-- Information provided follows --
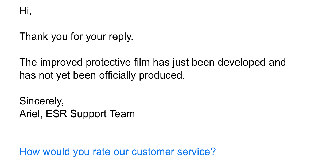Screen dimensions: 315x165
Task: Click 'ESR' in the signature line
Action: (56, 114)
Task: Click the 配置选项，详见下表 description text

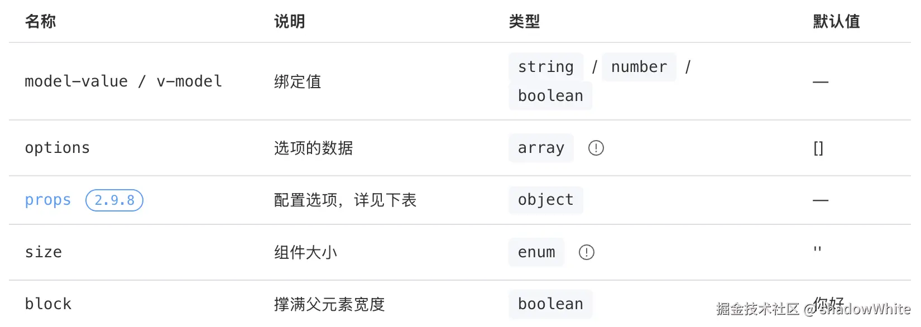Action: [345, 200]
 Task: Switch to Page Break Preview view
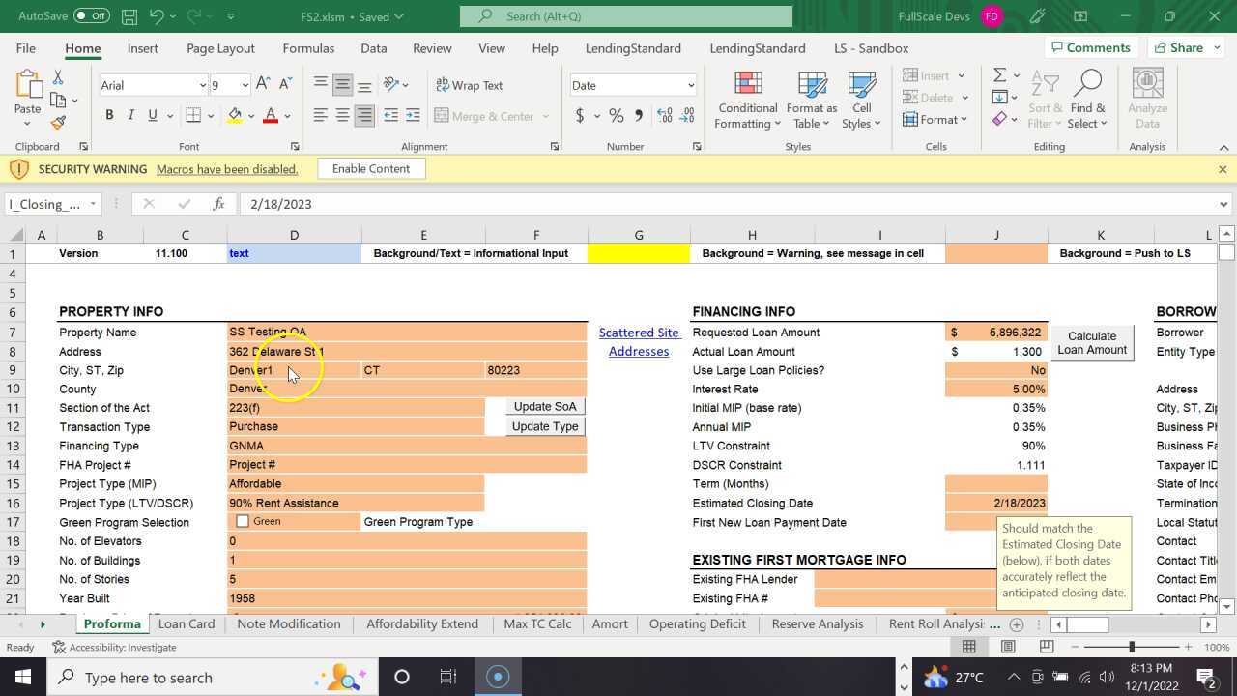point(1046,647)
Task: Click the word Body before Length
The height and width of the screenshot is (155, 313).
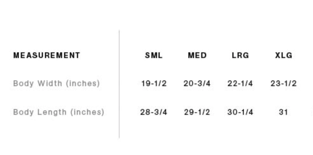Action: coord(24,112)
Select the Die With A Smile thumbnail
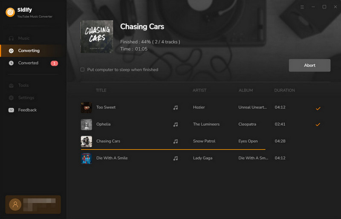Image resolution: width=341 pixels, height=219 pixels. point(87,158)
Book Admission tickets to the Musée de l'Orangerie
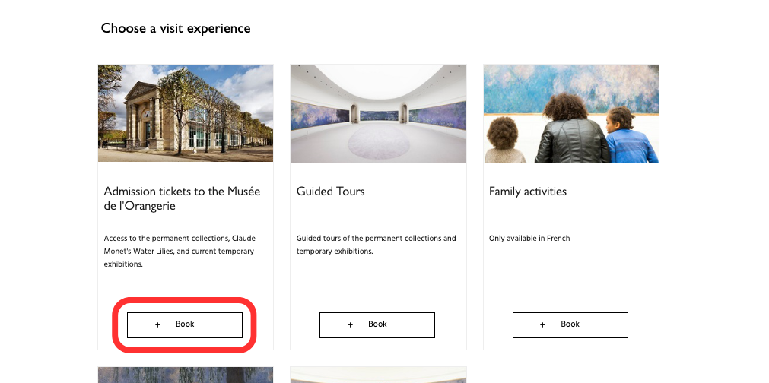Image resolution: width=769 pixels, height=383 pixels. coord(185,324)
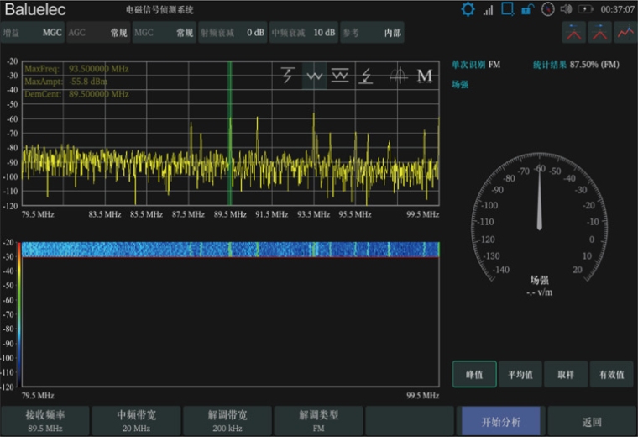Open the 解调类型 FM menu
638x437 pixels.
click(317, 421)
-- Information provided concluded --
What to work on.
Skip the pictures. Return exactly the lines from the one containing "Select the Die With A Smile thumbnail" through the end of the data above, both included, and nothing besides.

Result.
Select the Die With A Smile thumbnail
Image resolution: width=341 pixels, height=219 pixels. point(87,158)
Book Admission tickets to the Musée de l'Orangerie
Image resolution: width=769 pixels, height=383 pixels. coord(185,324)
Open the 解调类型 FM menu
638x437 pixels.
click(317, 421)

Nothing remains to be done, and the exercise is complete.